YOUR INSTRUCTIONS => Print the full set of records below, character for character and picture-free.

[[ INPUT DATA, beginning ]]

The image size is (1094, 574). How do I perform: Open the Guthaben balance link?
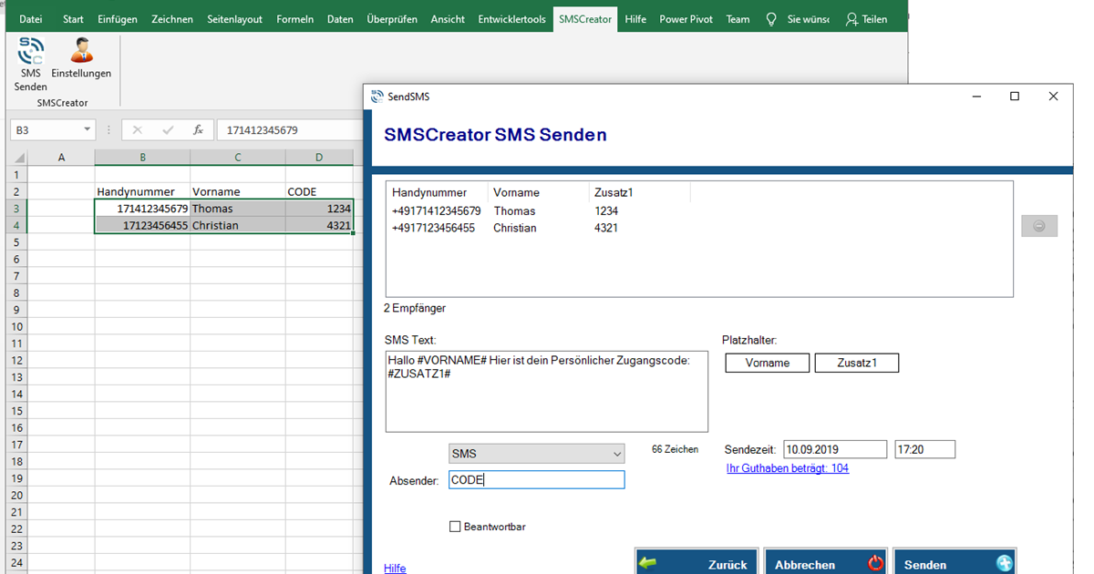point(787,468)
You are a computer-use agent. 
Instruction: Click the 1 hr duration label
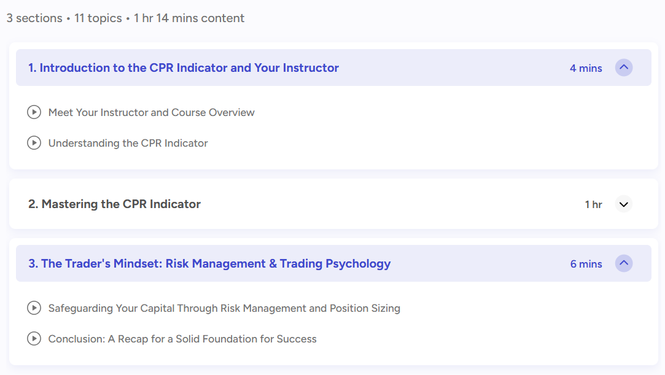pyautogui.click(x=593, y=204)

[[ INPUT DATA, end ]]

ANSWER FOR THE TASK =>
The image size is (1094, 574). How do I perform: Open the Guthaben balance link?
point(787,468)
You are a computer-use agent. 
Instruction: Click the 1 hr duration label
pyautogui.click(x=593, y=204)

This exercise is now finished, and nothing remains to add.